Automakers aren't the only ones using the 2007 Detroit Auto Show to show off new products; Alpine also launched its new Imprint technology at the show. Imprint isn't a new car stereo or amplifier--instead, it's part methodology and part technology for designing the perfect sound to fit any car. Alpine researcher Alan Trevena, who demonstrated the system for me, said that Imprint takes a lot of the guess work out of designing a car audio system. Instead of relying on a "golden ear," an expert who sets the audio parameters based on his or her own opinion, Imprint measures a variety of parameters and comes up with an audio solution.
I'll spare you the technical details, which can get a bit arcane. For the demo, Alpine had rigged out a Chrysler 300C with the system.

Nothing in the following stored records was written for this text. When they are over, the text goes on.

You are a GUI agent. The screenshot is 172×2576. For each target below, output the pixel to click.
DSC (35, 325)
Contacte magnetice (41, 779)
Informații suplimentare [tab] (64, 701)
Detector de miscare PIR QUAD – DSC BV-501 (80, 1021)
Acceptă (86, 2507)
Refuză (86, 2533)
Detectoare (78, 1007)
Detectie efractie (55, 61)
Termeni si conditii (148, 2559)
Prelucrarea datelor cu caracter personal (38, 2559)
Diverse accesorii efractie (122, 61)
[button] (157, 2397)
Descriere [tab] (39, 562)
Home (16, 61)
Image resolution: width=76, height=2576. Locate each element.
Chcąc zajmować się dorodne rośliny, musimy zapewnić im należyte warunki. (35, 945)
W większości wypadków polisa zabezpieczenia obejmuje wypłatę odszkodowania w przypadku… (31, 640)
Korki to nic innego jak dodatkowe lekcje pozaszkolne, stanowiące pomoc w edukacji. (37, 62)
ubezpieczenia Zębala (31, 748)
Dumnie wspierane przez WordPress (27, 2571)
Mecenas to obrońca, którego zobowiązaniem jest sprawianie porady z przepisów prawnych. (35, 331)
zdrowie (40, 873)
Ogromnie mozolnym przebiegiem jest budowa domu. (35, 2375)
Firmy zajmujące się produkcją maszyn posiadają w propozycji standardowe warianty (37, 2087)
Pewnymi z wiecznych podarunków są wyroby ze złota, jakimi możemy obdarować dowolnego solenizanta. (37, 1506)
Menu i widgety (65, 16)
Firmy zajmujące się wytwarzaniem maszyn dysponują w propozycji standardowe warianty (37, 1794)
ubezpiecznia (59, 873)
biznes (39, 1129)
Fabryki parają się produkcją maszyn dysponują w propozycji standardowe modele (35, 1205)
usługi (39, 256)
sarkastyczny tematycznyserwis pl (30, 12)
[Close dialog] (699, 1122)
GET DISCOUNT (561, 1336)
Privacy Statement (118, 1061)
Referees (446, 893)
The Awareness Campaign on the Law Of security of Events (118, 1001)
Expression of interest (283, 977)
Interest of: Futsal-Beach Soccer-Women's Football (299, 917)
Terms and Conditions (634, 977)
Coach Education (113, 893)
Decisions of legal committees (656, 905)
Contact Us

Alpine had replaced all the speakers in the car, but it was still a modest setup. The dashboard had high-end speakers at either end and a center fill in the middle. Low-end speakers were mounted in the doors, and a 10-inch subwoofer sat in the trunk, making eight speakers in all. We listened to a variety of music during the demo, from classical to jazz to acoustic guitar to electronica with a lot of bass, and it all sounded spectacular. The system doesn't produce a surround effect--it's designed to make you feel as if you are at a live show. During the demo, I could close my eyes and get a sense for what the band would sound like if it was right in front of me.
The sound quality was really stunning, especially for a system designed with relatively modest components (barring Alpine's Imprint digital signal processor). Alpine hasn't announced any deals yet to get the Imprint system used in cars, but the company has done a lot of work with Chrysler in the past, among other automakers. Because of automotive production cycles, Alpine says Imprint won't appear until the 2010 model year.